Action item: Check every line of the data for the string "cell" and copy the ones that have it.

** Opening Data records block **

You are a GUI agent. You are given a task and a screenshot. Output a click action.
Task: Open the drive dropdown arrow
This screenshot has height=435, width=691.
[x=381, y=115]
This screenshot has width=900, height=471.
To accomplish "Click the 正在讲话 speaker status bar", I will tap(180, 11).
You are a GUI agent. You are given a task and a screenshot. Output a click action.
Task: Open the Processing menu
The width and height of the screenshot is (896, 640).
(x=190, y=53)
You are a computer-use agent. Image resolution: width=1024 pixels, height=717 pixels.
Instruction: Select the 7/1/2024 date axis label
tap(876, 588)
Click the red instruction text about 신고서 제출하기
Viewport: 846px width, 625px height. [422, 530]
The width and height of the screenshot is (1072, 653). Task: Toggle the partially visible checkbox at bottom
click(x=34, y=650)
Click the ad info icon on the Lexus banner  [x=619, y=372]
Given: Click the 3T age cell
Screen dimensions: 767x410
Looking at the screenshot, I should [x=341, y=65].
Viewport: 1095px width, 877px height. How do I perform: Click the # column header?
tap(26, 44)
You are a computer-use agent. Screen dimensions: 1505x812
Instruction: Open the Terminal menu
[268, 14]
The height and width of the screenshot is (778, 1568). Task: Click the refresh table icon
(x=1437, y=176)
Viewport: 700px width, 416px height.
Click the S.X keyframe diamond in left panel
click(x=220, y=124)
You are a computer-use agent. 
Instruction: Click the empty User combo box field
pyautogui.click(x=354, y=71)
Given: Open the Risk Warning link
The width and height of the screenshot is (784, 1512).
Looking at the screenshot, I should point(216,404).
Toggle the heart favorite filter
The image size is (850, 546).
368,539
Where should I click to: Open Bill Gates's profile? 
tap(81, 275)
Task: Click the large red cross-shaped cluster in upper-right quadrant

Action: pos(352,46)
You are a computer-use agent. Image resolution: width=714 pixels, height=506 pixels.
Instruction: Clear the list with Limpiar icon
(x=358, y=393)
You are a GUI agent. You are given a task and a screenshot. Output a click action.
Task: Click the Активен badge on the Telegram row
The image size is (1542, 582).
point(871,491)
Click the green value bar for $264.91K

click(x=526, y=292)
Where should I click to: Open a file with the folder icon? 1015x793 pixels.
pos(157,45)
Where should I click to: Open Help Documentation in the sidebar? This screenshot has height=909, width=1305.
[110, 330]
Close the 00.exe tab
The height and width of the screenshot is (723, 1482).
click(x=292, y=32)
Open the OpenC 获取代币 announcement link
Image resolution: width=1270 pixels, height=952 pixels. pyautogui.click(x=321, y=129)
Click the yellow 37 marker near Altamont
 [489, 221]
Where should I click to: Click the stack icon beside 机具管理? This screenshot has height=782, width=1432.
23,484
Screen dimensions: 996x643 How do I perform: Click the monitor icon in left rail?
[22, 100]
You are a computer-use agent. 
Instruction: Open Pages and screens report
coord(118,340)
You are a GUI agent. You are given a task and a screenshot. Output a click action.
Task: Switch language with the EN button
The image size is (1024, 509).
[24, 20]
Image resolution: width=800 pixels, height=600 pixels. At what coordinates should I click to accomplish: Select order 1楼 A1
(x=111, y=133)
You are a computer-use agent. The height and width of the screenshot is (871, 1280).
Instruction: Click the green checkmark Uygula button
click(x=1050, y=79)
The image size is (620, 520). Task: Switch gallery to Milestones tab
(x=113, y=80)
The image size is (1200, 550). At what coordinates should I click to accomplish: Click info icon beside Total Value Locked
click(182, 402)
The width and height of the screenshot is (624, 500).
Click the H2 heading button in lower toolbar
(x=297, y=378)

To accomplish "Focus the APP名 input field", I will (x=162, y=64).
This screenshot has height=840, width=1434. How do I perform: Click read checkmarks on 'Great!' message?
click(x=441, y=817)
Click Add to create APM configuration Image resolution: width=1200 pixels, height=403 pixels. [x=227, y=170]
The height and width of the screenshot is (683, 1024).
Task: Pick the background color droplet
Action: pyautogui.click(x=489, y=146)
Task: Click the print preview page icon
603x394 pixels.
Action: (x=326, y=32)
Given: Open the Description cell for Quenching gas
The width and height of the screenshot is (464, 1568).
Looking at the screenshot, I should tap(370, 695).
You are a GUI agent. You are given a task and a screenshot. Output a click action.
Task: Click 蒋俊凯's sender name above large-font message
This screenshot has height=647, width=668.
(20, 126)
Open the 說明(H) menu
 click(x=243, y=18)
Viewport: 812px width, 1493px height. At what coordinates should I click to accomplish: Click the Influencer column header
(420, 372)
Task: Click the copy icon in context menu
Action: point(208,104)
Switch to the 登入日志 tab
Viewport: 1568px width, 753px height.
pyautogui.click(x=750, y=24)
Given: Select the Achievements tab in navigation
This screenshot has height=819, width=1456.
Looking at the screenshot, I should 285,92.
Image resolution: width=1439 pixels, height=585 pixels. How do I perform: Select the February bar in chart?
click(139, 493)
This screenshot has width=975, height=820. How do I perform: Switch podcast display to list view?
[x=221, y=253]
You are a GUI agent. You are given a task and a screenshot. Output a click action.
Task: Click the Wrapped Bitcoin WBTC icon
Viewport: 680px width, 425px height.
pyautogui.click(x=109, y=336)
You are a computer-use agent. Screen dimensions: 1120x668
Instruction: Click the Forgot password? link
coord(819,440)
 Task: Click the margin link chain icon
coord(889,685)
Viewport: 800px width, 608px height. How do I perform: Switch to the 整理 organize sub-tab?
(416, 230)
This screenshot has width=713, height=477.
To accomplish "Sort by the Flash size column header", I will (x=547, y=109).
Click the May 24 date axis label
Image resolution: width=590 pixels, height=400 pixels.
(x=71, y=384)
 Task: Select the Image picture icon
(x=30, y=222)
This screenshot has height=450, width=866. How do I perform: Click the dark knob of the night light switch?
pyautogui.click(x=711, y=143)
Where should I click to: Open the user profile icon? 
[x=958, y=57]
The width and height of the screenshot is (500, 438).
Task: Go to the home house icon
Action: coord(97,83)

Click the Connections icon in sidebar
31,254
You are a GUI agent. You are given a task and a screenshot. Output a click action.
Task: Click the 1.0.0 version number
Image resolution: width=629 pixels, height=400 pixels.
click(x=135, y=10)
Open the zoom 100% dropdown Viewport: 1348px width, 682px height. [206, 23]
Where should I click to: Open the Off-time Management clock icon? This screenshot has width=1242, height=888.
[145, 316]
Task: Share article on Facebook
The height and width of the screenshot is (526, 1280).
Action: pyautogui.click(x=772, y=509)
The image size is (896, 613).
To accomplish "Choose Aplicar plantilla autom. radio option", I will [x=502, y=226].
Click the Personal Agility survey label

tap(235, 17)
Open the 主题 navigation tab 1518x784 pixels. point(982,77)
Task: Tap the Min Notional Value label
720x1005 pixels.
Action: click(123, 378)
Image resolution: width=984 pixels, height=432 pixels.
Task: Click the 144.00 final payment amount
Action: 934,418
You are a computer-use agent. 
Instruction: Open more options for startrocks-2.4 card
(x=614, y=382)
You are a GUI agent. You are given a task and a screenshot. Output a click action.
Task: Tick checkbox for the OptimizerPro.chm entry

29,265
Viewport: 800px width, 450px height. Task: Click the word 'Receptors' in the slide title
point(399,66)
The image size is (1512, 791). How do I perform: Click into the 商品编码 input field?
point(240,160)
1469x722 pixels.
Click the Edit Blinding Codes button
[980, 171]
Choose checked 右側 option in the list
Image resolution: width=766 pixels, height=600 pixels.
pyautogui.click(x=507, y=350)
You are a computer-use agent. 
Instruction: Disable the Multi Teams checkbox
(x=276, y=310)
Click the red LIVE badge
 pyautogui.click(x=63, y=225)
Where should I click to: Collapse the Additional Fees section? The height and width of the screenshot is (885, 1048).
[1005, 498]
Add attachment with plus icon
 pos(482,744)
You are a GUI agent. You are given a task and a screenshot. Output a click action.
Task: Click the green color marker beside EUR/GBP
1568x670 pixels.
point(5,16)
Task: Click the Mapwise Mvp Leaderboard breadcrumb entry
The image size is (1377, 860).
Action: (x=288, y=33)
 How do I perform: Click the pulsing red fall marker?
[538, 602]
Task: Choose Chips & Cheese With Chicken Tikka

** Closing Data records block **

Answer to the exercise:
Given: Click the 3T age cell
Given: Open the Description cell for Quenching gas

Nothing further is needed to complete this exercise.